→ **REQUIRED TASK**
Locate each line in the records below that contains the string "pixels" and copy those lines.

## begin

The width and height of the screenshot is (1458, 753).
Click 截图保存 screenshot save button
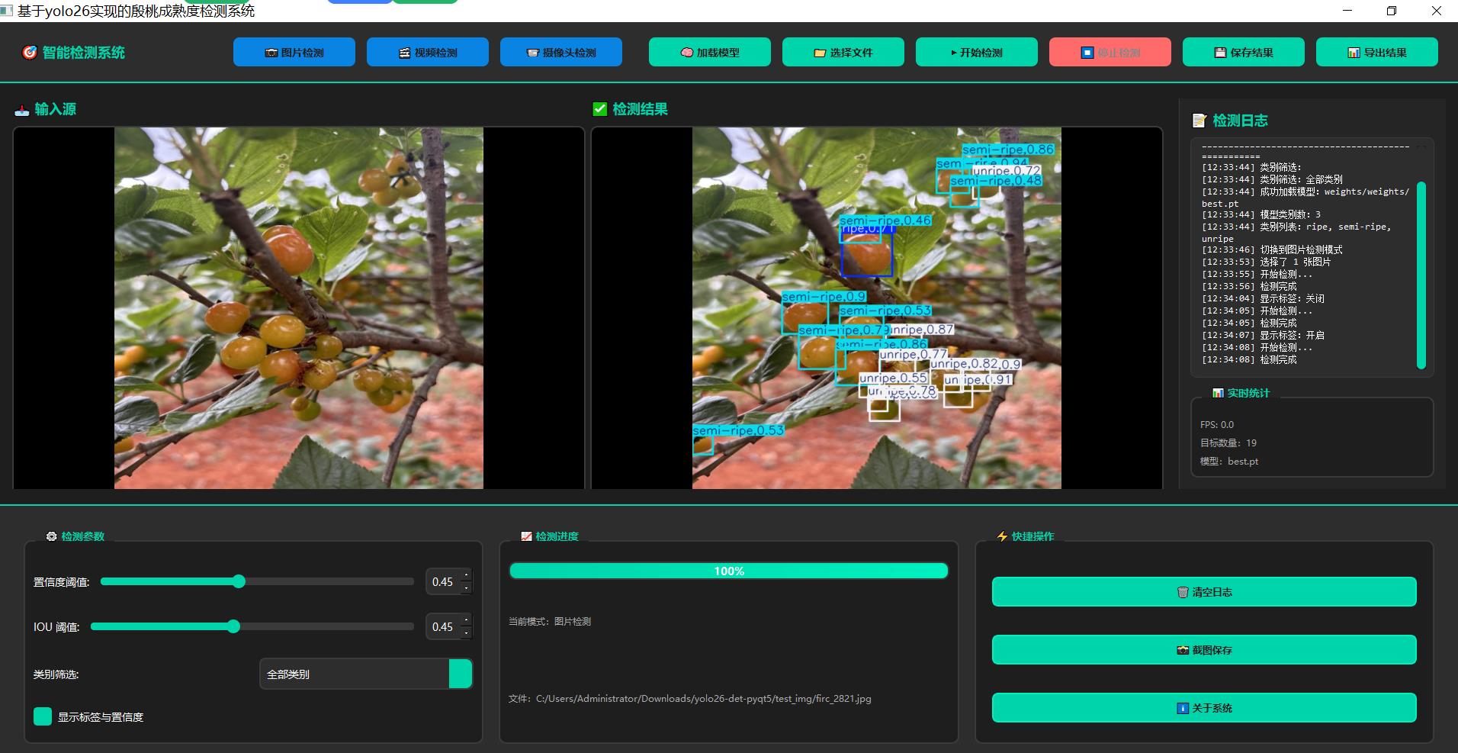(1203, 650)
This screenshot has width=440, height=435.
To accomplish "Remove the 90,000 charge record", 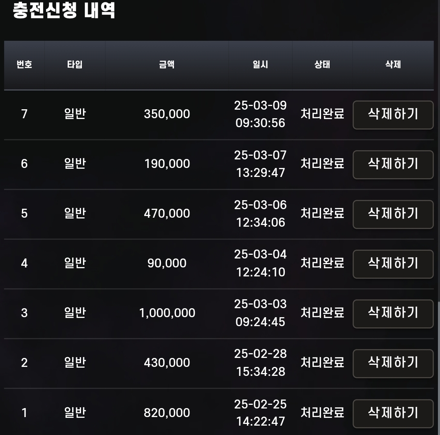I will (x=393, y=264).
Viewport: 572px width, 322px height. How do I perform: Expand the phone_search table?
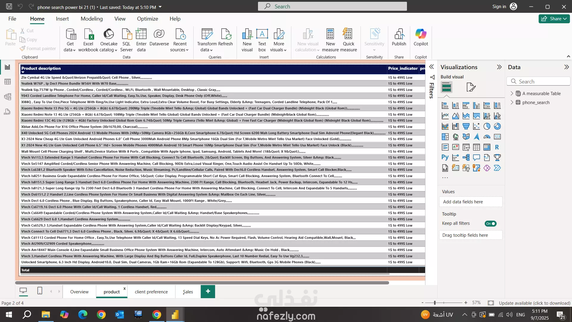512,102
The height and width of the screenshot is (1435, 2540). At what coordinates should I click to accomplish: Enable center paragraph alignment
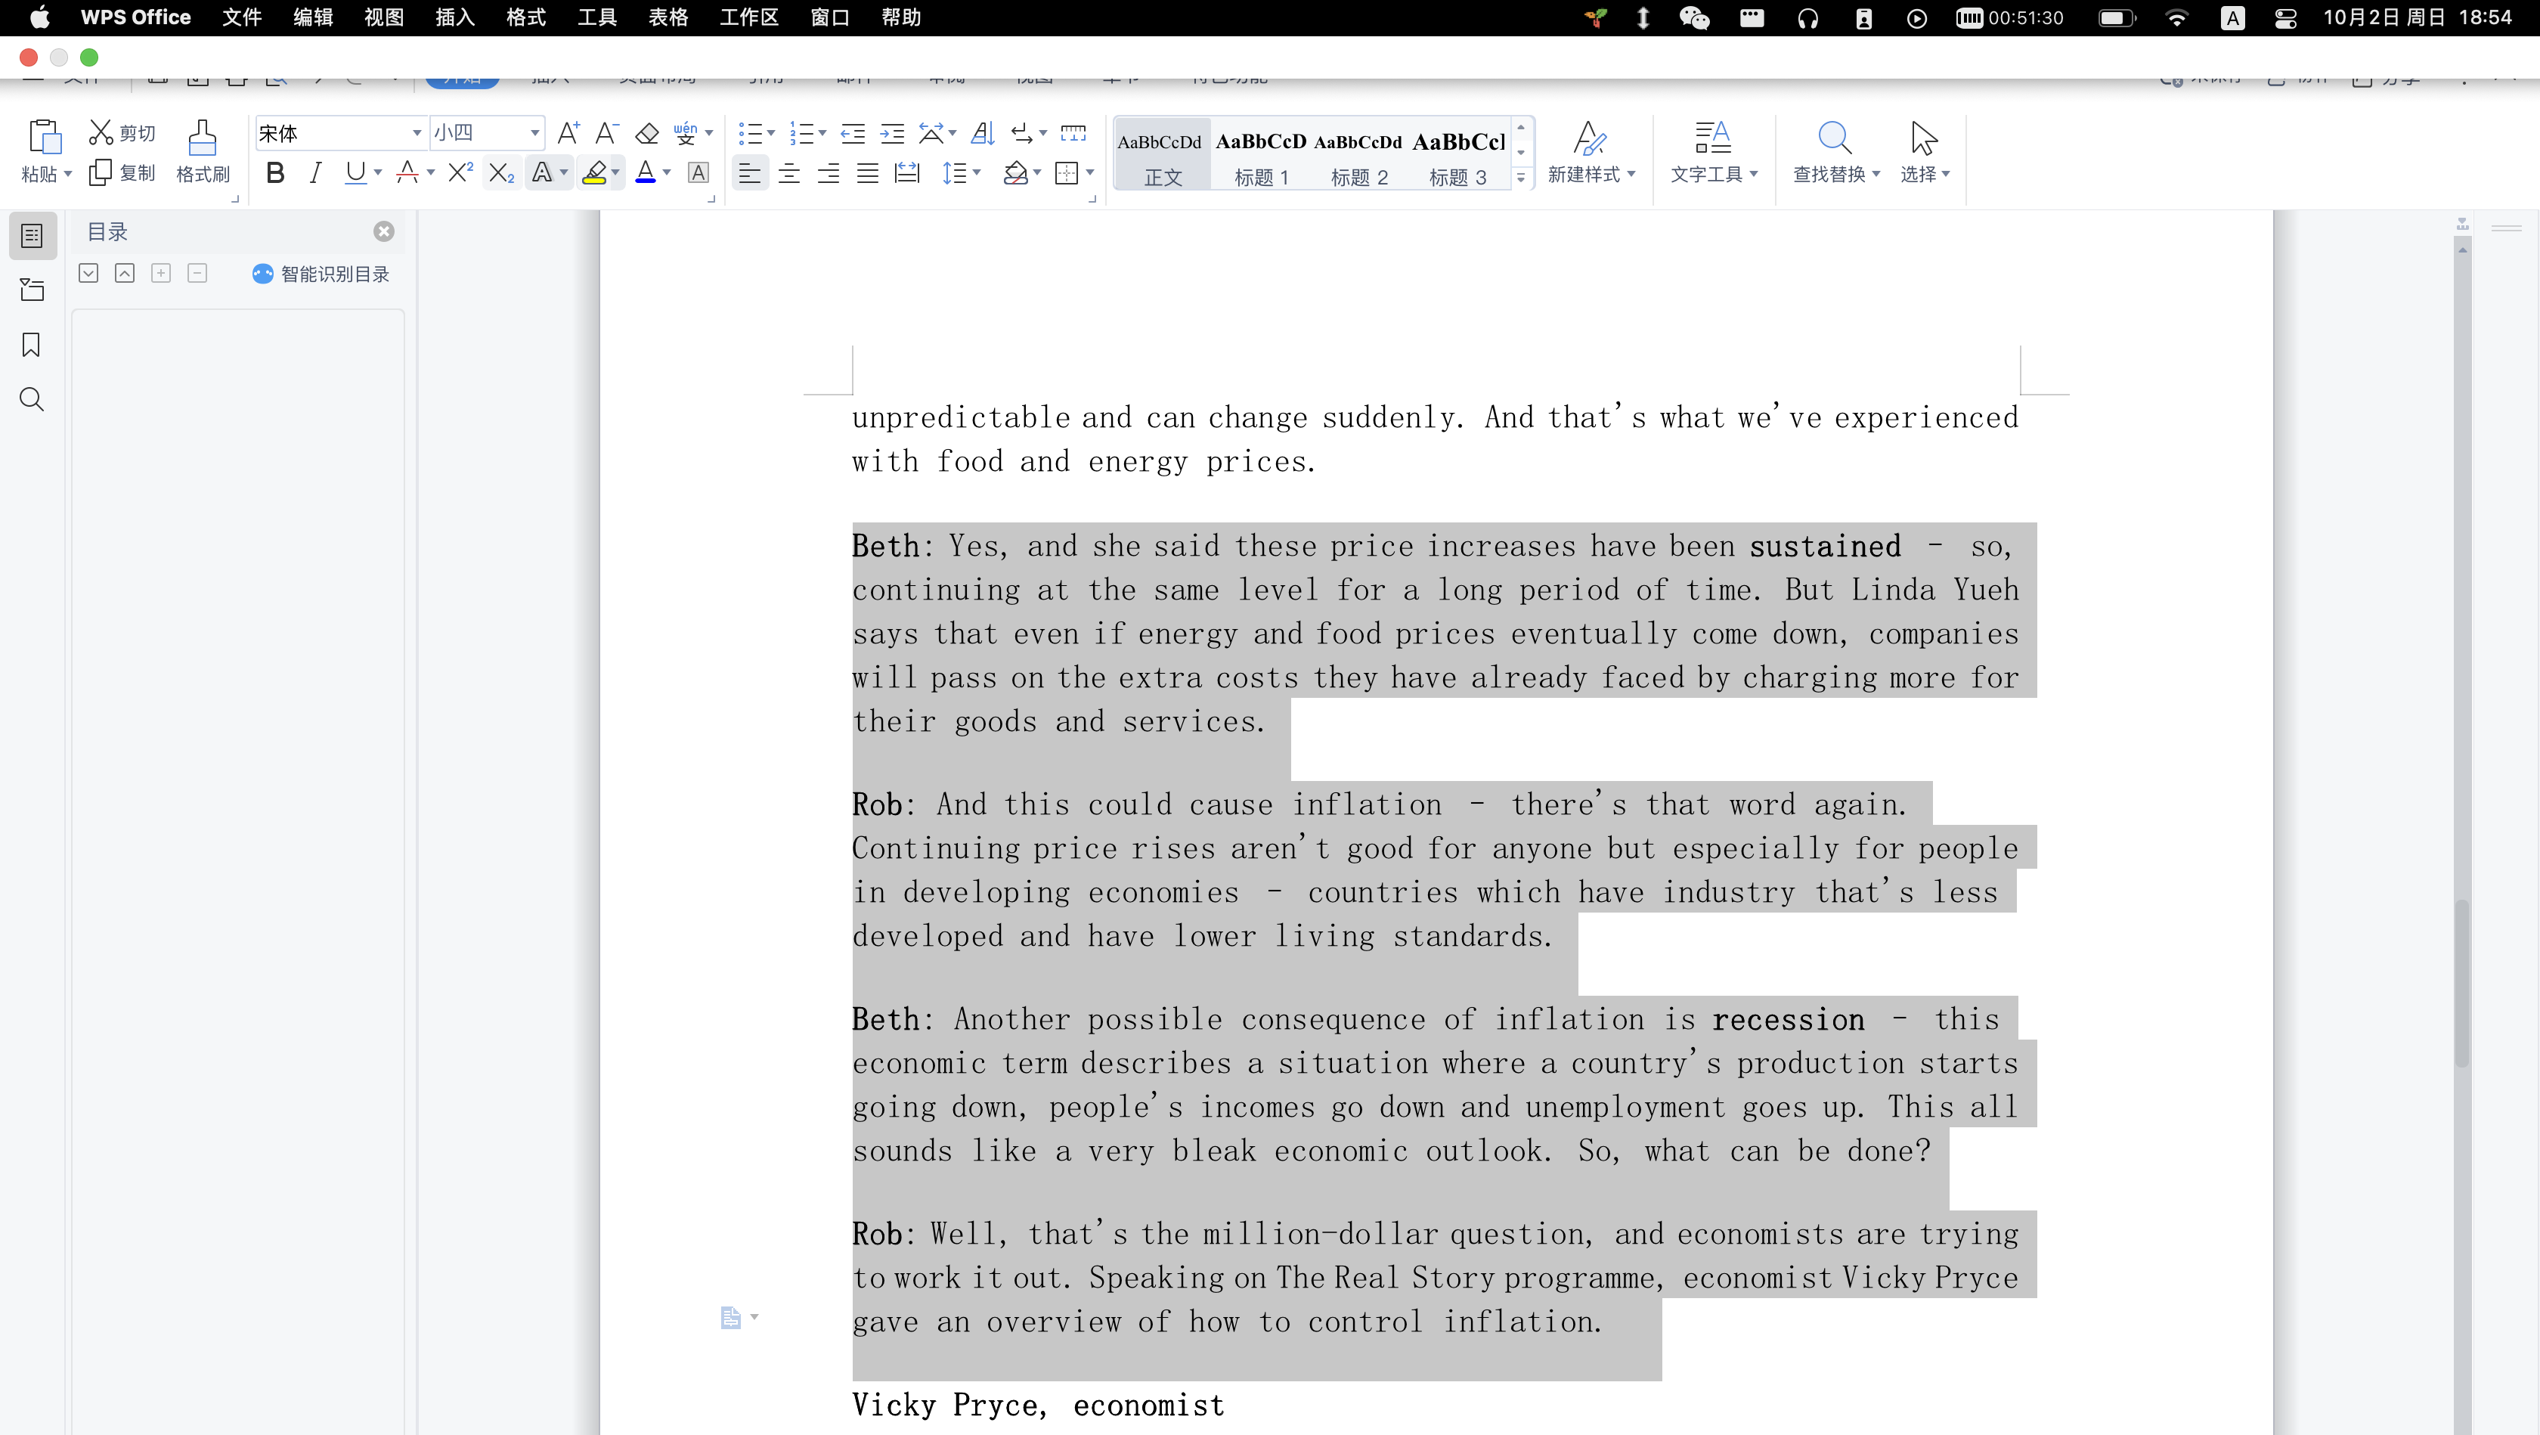pyautogui.click(x=789, y=174)
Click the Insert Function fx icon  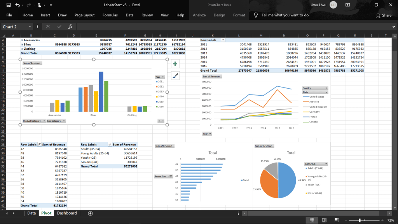[70, 26]
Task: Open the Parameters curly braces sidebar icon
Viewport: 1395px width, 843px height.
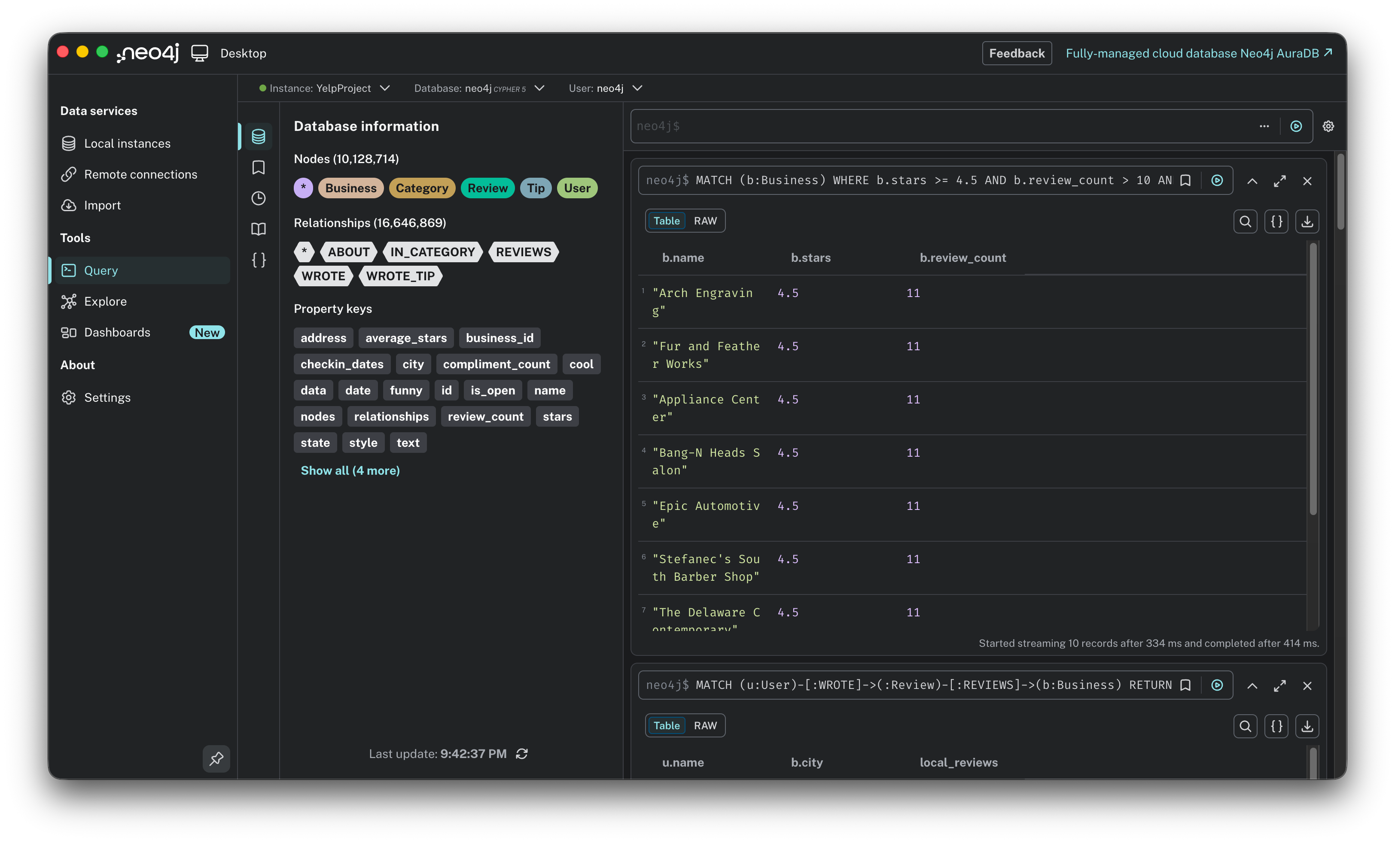Action: [258, 260]
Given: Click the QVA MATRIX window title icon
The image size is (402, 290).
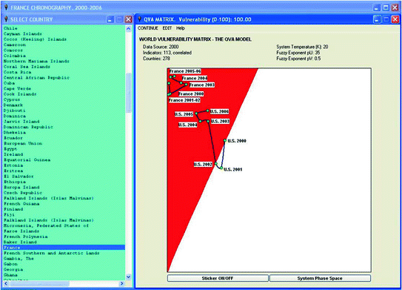Looking at the screenshot, I should (140, 19).
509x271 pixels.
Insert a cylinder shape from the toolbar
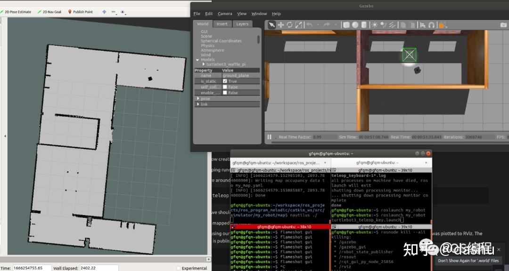pyautogui.click(x=364, y=25)
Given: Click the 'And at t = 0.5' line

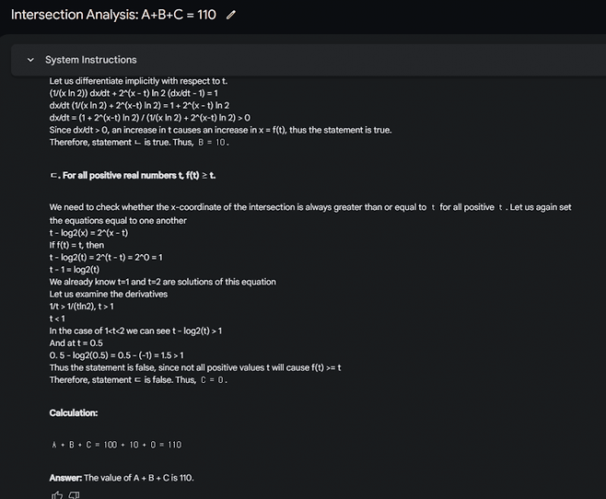Looking at the screenshot, I should point(76,342).
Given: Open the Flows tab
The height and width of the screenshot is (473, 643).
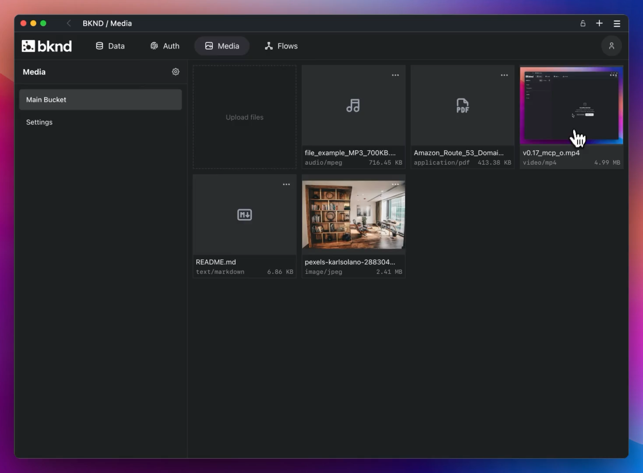Looking at the screenshot, I should pos(282,46).
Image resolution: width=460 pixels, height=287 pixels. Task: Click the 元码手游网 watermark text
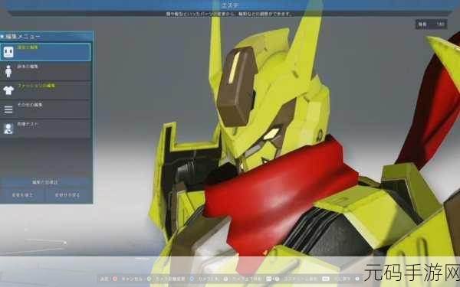pos(412,272)
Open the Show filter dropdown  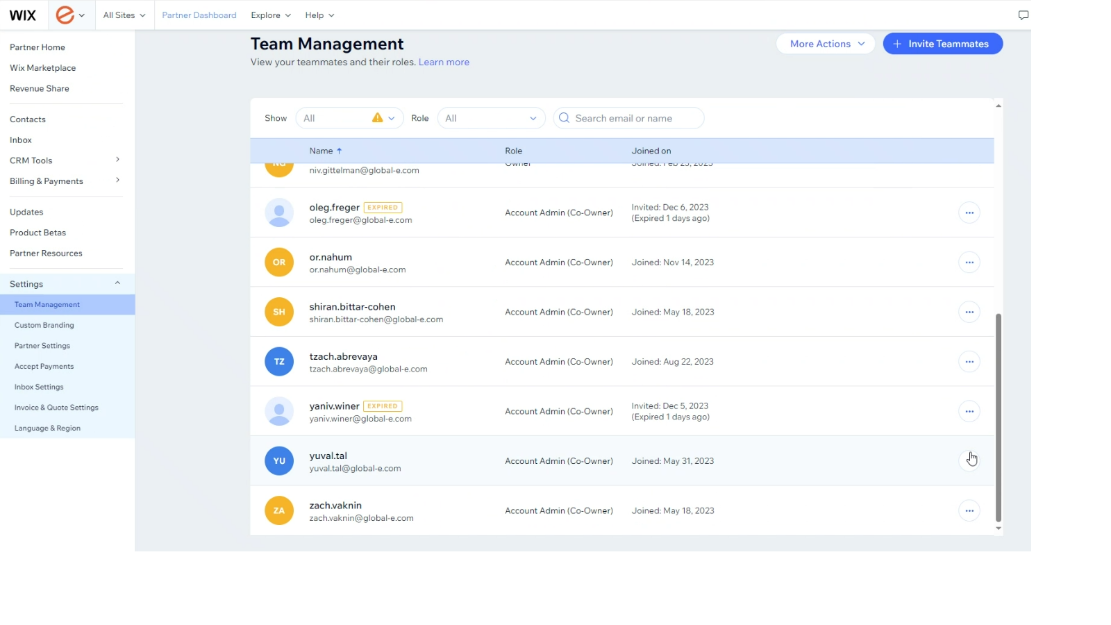349,118
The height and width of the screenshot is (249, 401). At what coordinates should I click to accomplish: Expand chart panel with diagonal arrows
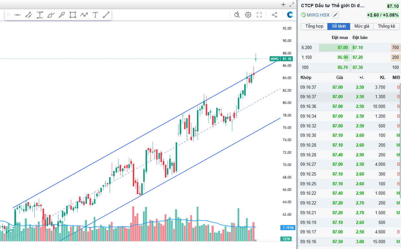(x=291, y=5)

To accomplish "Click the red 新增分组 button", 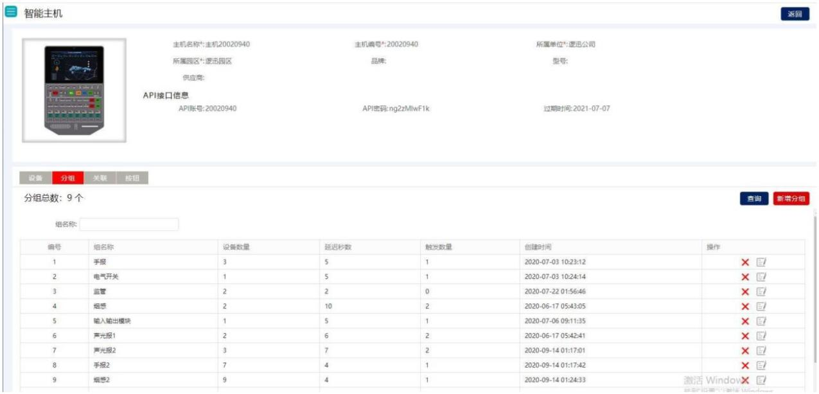I will pos(791,199).
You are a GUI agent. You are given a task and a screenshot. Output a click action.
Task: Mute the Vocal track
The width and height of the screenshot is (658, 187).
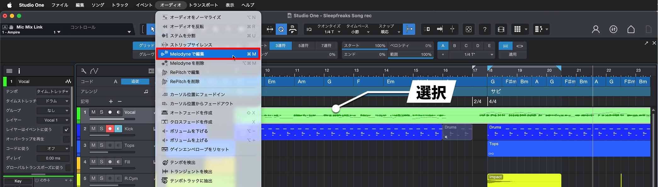coord(94,112)

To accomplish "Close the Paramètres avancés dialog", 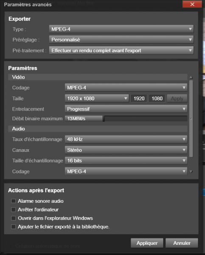I will click(x=192, y=4).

## end

→ **SOLUTION FOR THIS EXERCISE**
509x271 pixels.
Image resolution: width=460 pixels, height=287 pixels. Task: Click the 元码手游网 watermark text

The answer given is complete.